**Entries supplied**
====================
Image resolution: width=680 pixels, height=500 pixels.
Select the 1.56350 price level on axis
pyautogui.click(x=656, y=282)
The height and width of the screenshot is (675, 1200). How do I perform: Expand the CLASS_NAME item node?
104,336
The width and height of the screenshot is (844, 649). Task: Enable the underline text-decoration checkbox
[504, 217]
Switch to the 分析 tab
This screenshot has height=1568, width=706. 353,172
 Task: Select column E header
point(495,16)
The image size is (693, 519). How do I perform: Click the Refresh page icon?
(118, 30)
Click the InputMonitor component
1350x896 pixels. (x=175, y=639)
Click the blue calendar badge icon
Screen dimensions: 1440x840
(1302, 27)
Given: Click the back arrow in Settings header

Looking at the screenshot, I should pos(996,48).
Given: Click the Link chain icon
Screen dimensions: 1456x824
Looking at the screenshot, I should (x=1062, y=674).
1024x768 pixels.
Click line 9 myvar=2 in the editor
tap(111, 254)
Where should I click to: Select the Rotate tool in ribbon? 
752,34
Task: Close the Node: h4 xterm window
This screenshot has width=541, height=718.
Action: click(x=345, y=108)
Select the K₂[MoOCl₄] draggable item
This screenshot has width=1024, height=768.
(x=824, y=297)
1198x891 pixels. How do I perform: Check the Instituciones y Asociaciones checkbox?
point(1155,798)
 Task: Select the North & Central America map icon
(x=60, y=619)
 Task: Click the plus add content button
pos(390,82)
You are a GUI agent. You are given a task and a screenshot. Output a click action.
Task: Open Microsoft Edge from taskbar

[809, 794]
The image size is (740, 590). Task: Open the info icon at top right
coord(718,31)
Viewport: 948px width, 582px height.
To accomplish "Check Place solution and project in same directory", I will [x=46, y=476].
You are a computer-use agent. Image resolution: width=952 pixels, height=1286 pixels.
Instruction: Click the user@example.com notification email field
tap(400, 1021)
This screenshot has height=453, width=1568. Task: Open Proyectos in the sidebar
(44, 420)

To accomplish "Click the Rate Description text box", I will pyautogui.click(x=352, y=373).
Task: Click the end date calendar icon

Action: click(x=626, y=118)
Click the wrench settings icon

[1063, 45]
====================
**Work task**
Repeat the records verbatim, every one of them.

**Answer box**
Image resolution: width=680 pixels, height=500 pixels.
Select the 1.56350 price level on axis
pyautogui.click(x=656, y=282)
The height and width of the screenshot is (675, 1200). How do I perform: Expand the CLASS_NAME item node?
104,336
The width and height of the screenshot is (844, 649). Task: Enable the underline text-decoration checkbox
[504, 217]
Switch to the 分析 tab
This screenshot has height=1568, width=706. 353,172
 Task: Select column E header
point(495,16)
The image size is (693, 519). How do I perform: Click the Refresh page icon?
(118, 30)
Click the InputMonitor component
1350x896 pixels. (x=175, y=639)
Click the blue calendar badge icon
Screen dimensions: 1440x840
(1302, 27)
Given: Click the back arrow in Settings header

Looking at the screenshot, I should pos(996,48).
Given: Click the Link chain icon
Screen dimensions: 1456x824
Looking at the screenshot, I should (x=1062, y=674).
1024x768 pixels.
Click line 9 myvar=2 in the editor
tap(111, 254)
Where should I click to: Select the Rotate tool in ribbon? 
752,34
Task: Close the Node: h4 xterm window
This screenshot has width=541, height=718.
Action: click(x=345, y=108)
Select the K₂[MoOCl₄] draggable item
This screenshot has width=1024, height=768.
(x=824, y=297)
1198x891 pixels. How do I perform: Check the Instituciones y Asociaciones checkbox?
point(1155,798)
 Task: Select the North & Central America map icon
(x=60, y=619)
 Task: Click the plus add content button
pos(390,82)
You are a GUI agent. You are given a task and a screenshot. Output a click action.
Task: Open Microsoft Edge from taskbar

[809, 794]
The image size is (740, 590). Task: Open the info icon at top right
coord(718,31)
Viewport: 948px width, 582px height.
To accomplish "Check Place solution and project in same directory", I will [x=46, y=476].
You are a computer-use agent. Image resolution: width=952 pixels, height=1286 pixels.
Instruction: Click the user@example.com notification email field
tap(400, 1021)
This screenshot has height=453, width=1568. Task: Open Proyectos in the sidebar
(44, 420)

To accomplish "Click the Rate Description text box", I will pyautogui.click(x=352, y=373).
Task: Click the end date calendar icon

Action: click(x=626, y=118)
Click the wrench settings icon

[1063, 45]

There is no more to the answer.